There is also significant empirical support for cognitive-behavioral therapy (CBT) in the present literature for the treatment for PTSD. The goals of CBT treatment are the reduction of PTSD symptoms, the development of positive coping skills, and an increase in the individual’s sense of well-being. It is helpful to provide both the parents and student with education and information on PTSD and its effects on all levels of functioning. Normalizing the student’s parents, and family’s feelings and responses also may help to lessen anxiety and alleviate the severity of symptoms. This form of psychotherapy also focuses on the teaching of progressive muscle relaxation, thought-stopping, positive imagery, and deep breathing prior to having the student discuss the traumatic event. Mastering these skills gives the student a sense of control over thoughts and feelings rather that being overwhelmed by them, and will help the student approach the discussion of the traumatic event with confidence, thereby reducing uncontrollable re-experiencing of fears and symptoms. At the center of CBT is also the use of imaginal or in vivo exposure to help the emotional processing of traumatic memories. This process is done in such a way as to help the child process his or her emotional reactions to the event in a safe and trusting way to master and lessen feelings about the traumatic event.

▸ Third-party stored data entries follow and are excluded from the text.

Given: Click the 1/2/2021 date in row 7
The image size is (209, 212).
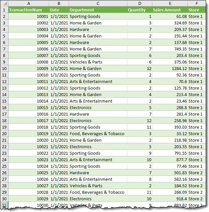Looking at the screenshot, I should tap(59, 49).
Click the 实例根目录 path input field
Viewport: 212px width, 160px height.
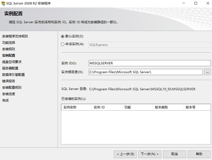(x=146, y=72)
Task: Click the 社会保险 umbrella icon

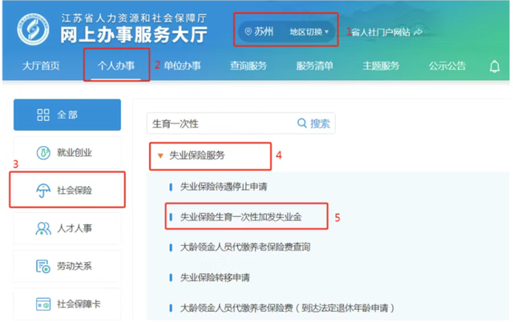Action: (42, 191)
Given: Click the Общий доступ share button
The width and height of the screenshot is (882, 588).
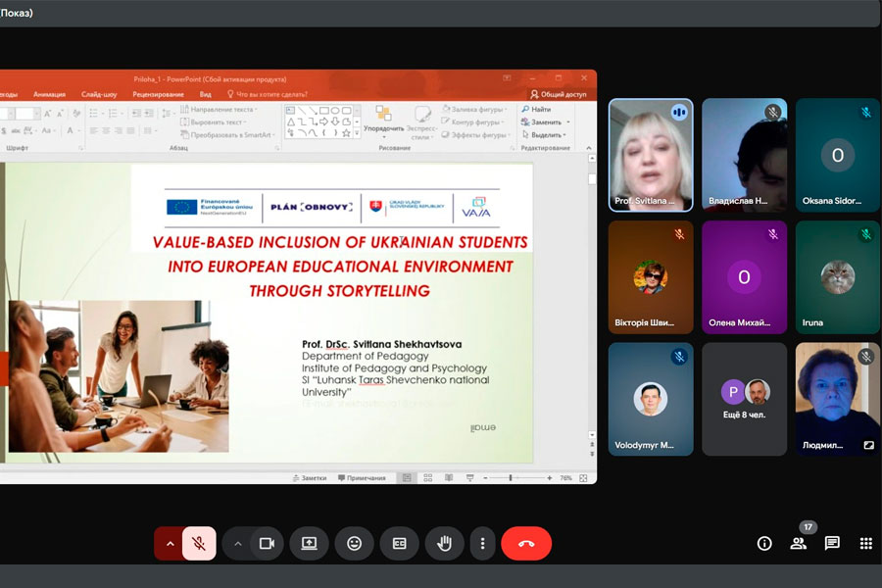Looking at the screenshot, I should pyautogui.click(x=559, y=94).
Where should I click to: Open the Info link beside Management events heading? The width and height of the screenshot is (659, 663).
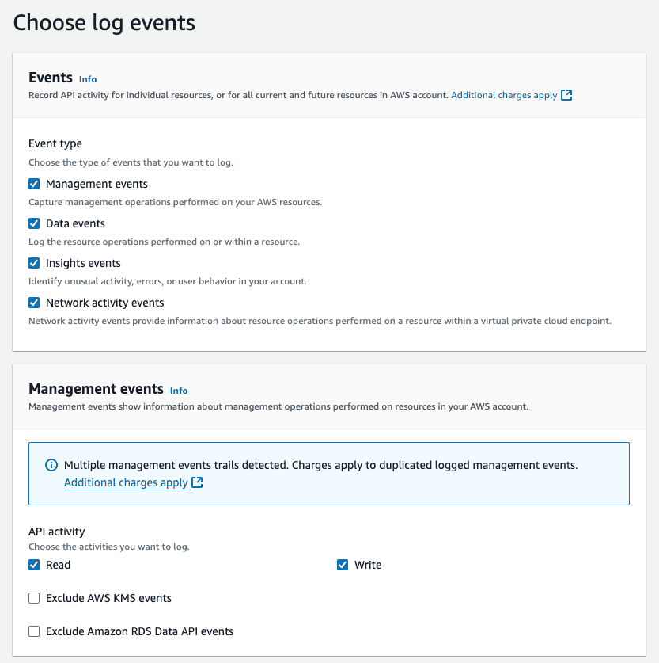pos(178,390)
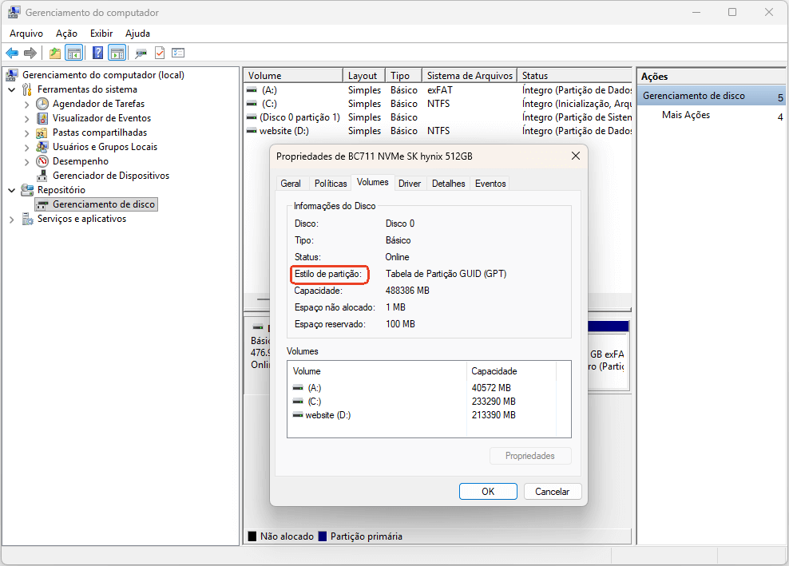Click the OK button in the properties dialog
Image resolution: width=789 pixels, height=566 pixels.
coord(488,491)
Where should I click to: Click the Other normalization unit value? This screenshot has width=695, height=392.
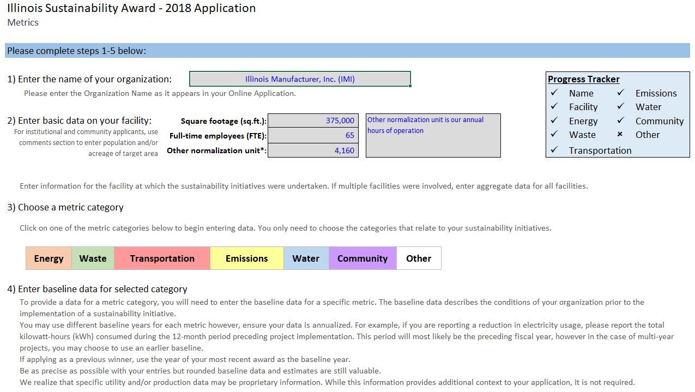(313, 150)
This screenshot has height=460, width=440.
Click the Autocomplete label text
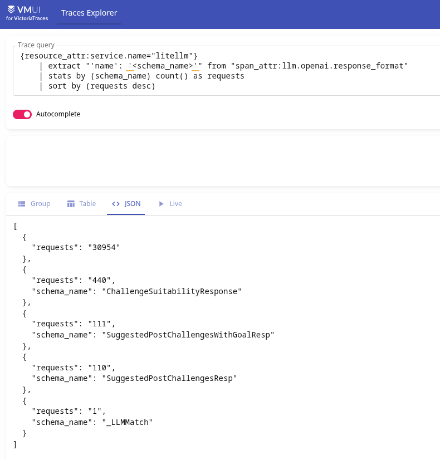tap(58, 114)
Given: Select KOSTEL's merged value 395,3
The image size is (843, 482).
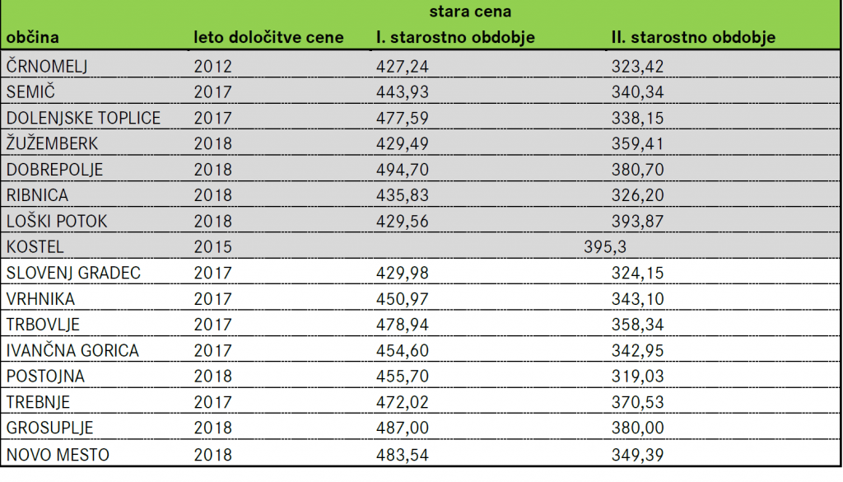Looking at the screenshot, I should tap(605, 247).
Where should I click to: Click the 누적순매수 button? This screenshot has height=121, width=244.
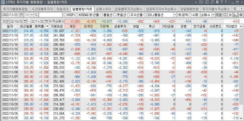point(57,21)
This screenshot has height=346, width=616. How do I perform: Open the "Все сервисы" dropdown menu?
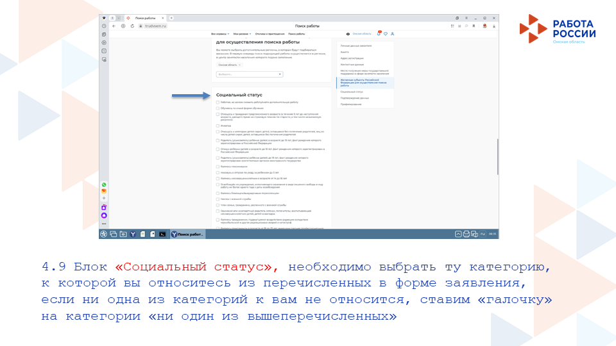220,33
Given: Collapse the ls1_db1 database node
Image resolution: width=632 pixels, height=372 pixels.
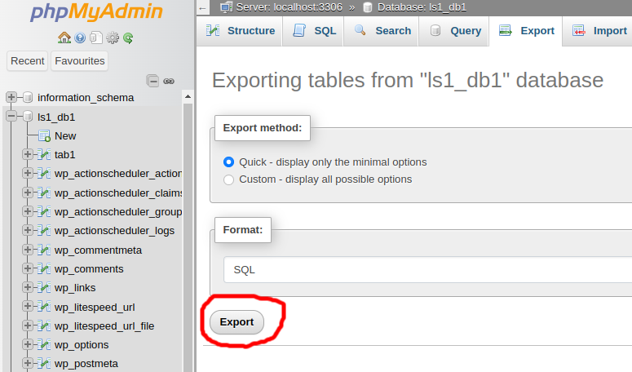Looking at the screenshot, I should [x=11, y=117].
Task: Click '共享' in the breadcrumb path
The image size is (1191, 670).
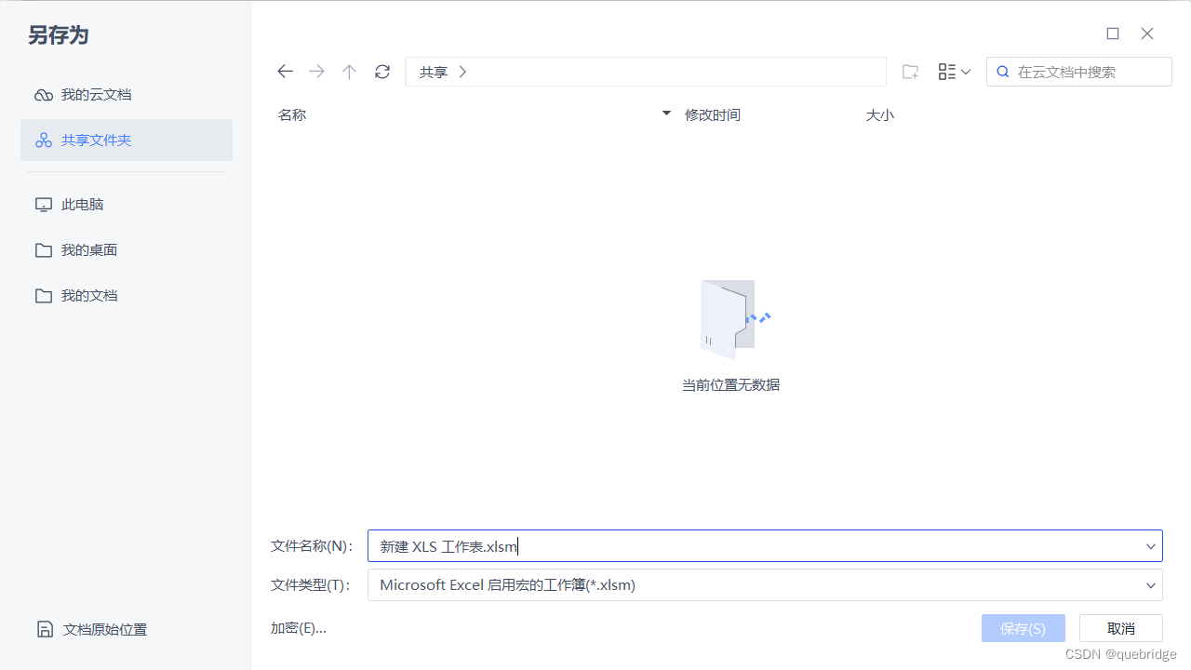Action: point(433,71)
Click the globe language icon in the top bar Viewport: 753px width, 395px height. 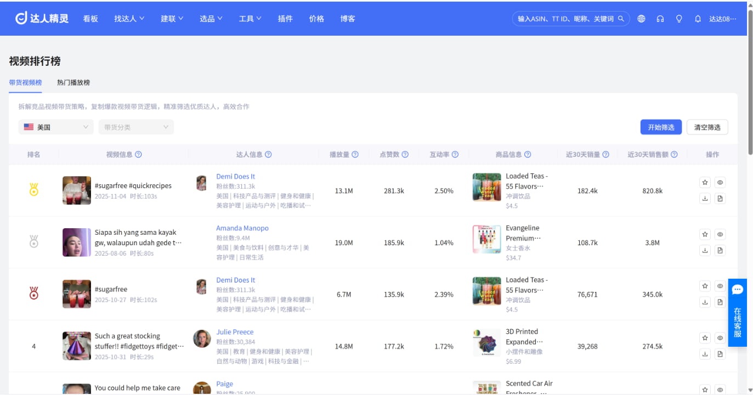pyautogui.click(x=641, y=18)
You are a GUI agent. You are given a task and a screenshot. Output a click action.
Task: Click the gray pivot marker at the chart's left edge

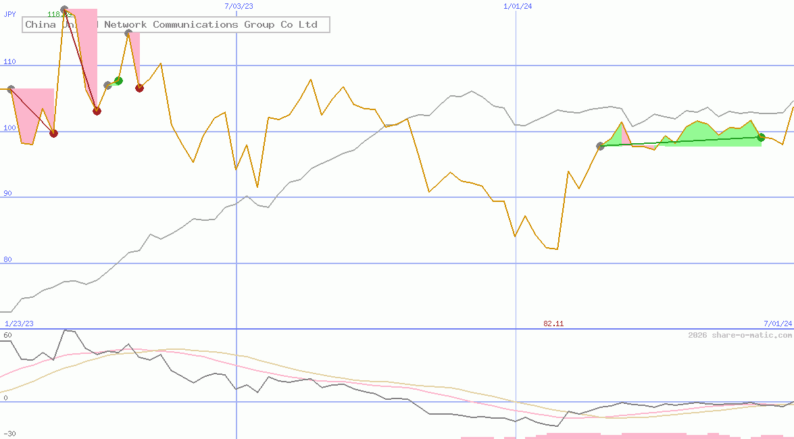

Pynoos and Nader (1988) describe a “psychological first aid” approach for students exposed to community violence which may be offered in schools as well as traditional treatment setting. This model emphasized clarifying the facts about the traumatic event, normalizing student’s PTSD reactions, encouraging expression of feelings, teaching problem-solving techniques, and referring the most symptomatic children for ongoing treatment.
Family therapy is a way to integrate the whole family into the student’s treatment. Parental support and reaction to the child/adolescent are likely to effect the child/adolescent’s symptomology. Most experts assert that inclusion of the parents and/or supportive others in treatment is important for resolution of PTSD symptoms for children and adolescents. Including parents in treatment helps them monitor their child’s progress and symptomology and also helps the parents resolve their emotional distress related to the trauma (AACAP, 1998: Cohen, Berliner, & March 2000).
Trauma-focused groups for children/adolescents, as well as parents, can lead to beneficial and encouraging open discussions of perceptions, attributions, and feelings about the traumatic event. Group therapy is often used after major traumas and disasters as a way to help debrief and normalize the event for the children/adolescent. School-based group crisis intervention may be particularly useful after trauma and disaster situations.

Summary/Conclusion
As Students are increasingly exposed traumatic stressors and events it is likely that the professional school counselor will be called upon to assess and intervene with a student with PTSD or PTSD-like symptoms. Familiarity and knowledge of DSM-IV-TR criteria for PTSD is essential for the professional school counselor to understand the complexity of this disorder. With a comprehensive assessment and proper treatment most students will typically improve within three to six months, while others may need longer term treatment.